(Beginning of THE INPUT)

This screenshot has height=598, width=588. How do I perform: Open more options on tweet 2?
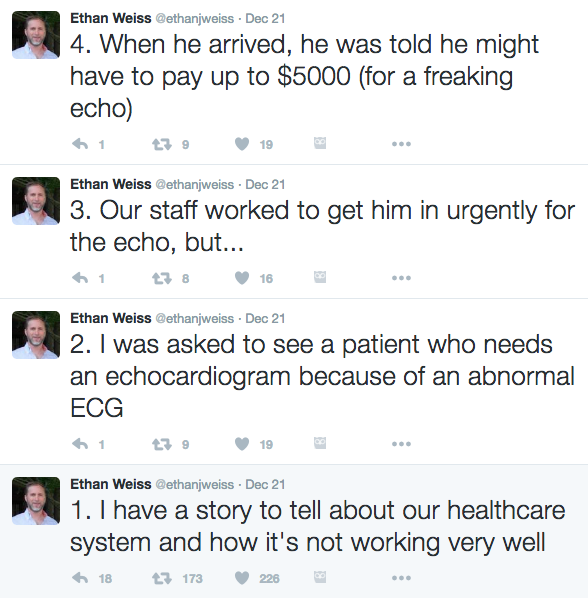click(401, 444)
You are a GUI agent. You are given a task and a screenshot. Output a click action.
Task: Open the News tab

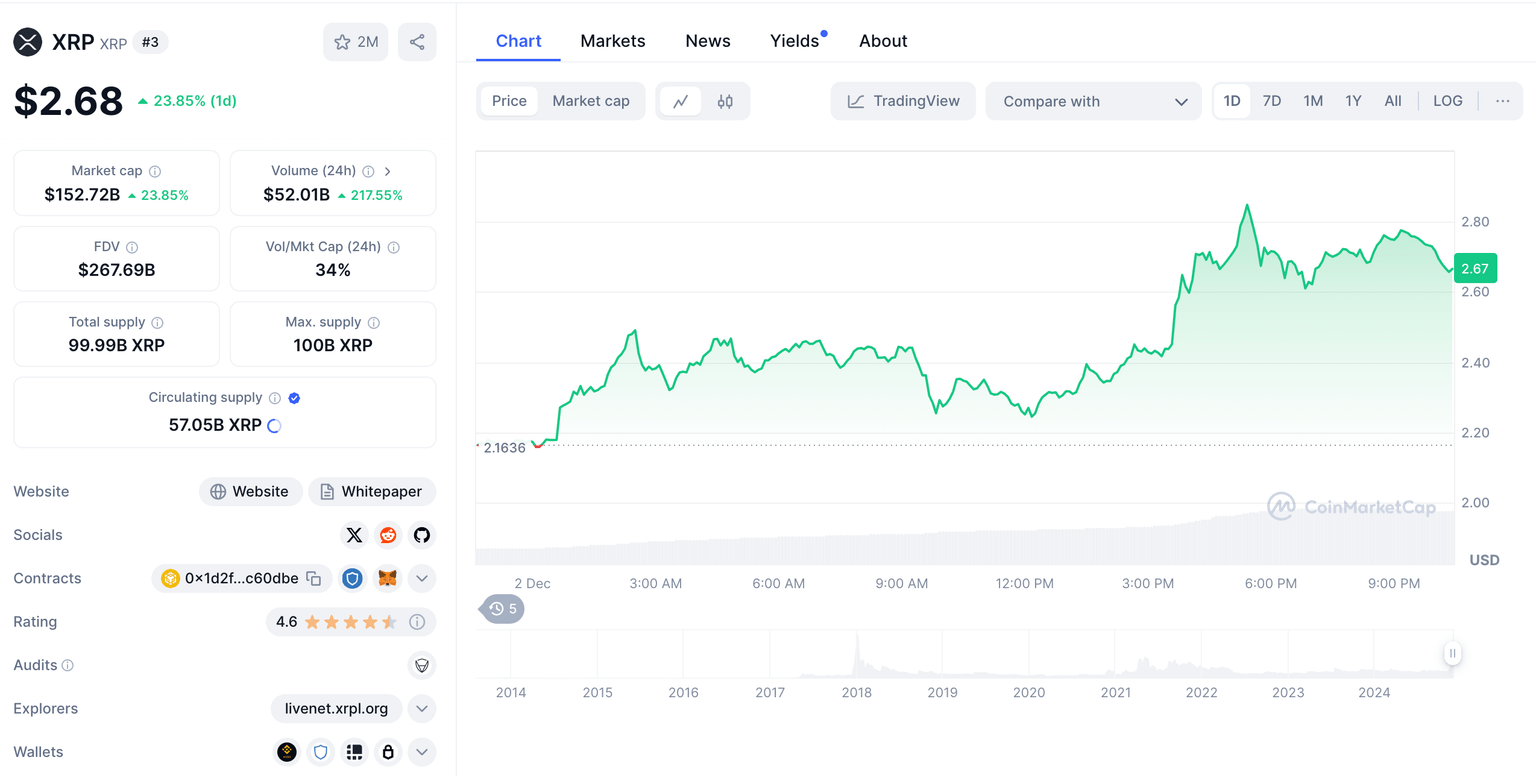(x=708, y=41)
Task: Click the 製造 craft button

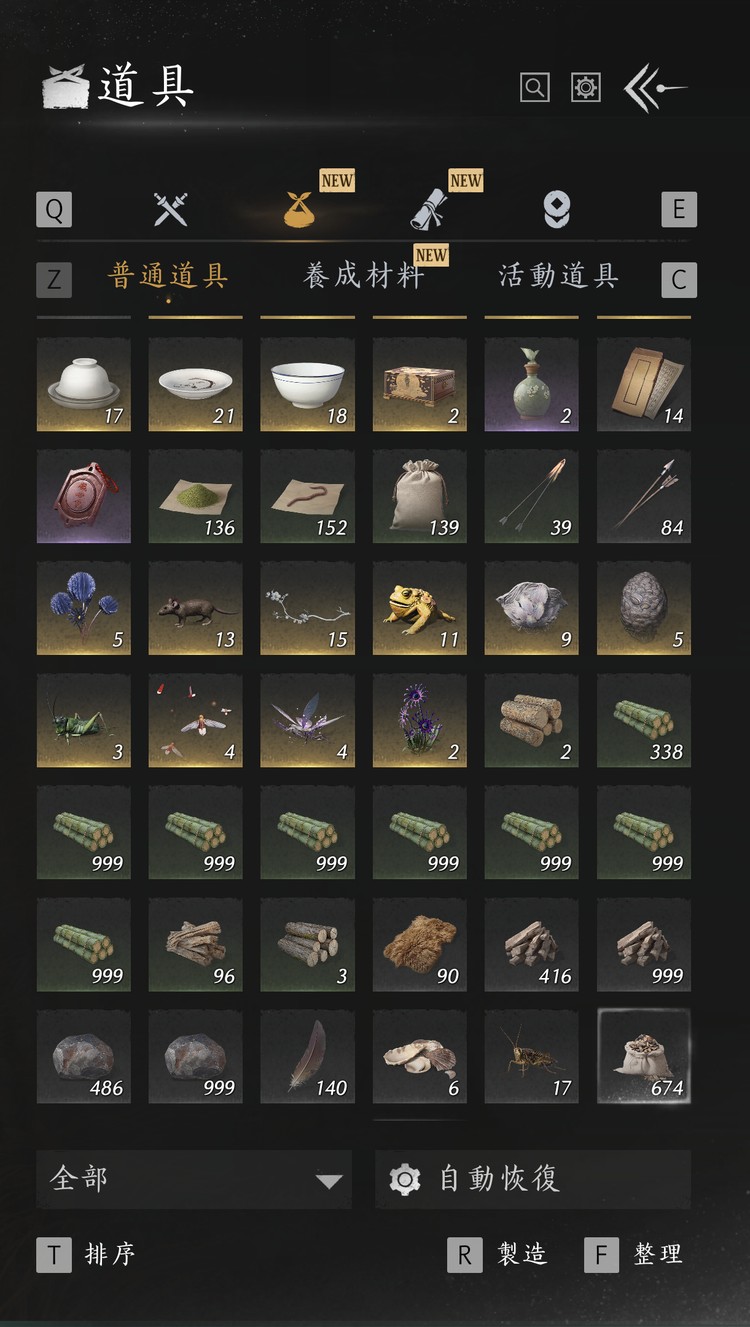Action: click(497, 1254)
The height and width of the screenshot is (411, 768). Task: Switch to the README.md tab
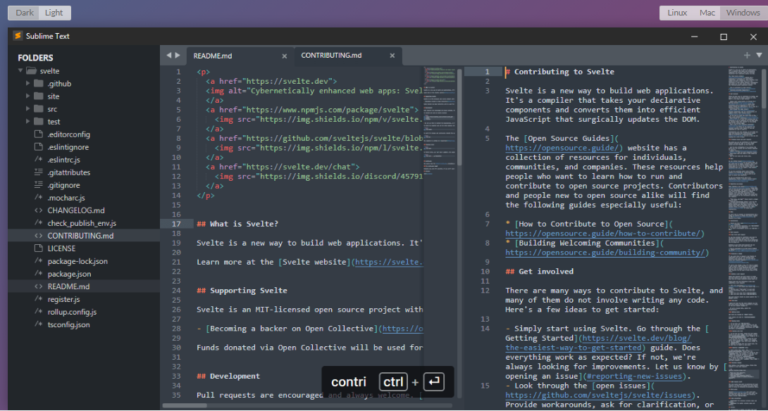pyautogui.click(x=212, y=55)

(End of THE INPUT)

WHAT IS BEING ASKED: For this exercise, set down exactly the lines that run from the line holding "Task: Open the News tab" to the last line of the records above; include both end lines and omit pictures.

EXERCISE SOLUTION:
Task: Open the News tab

(x=708, y=41)
Task: Click the 製造 craft button

Action: click(497, 1254)
The height and width of the screenshot is (411, 768). Task: Switch to the README.md tab
pyautogui.click(x=212, y=55)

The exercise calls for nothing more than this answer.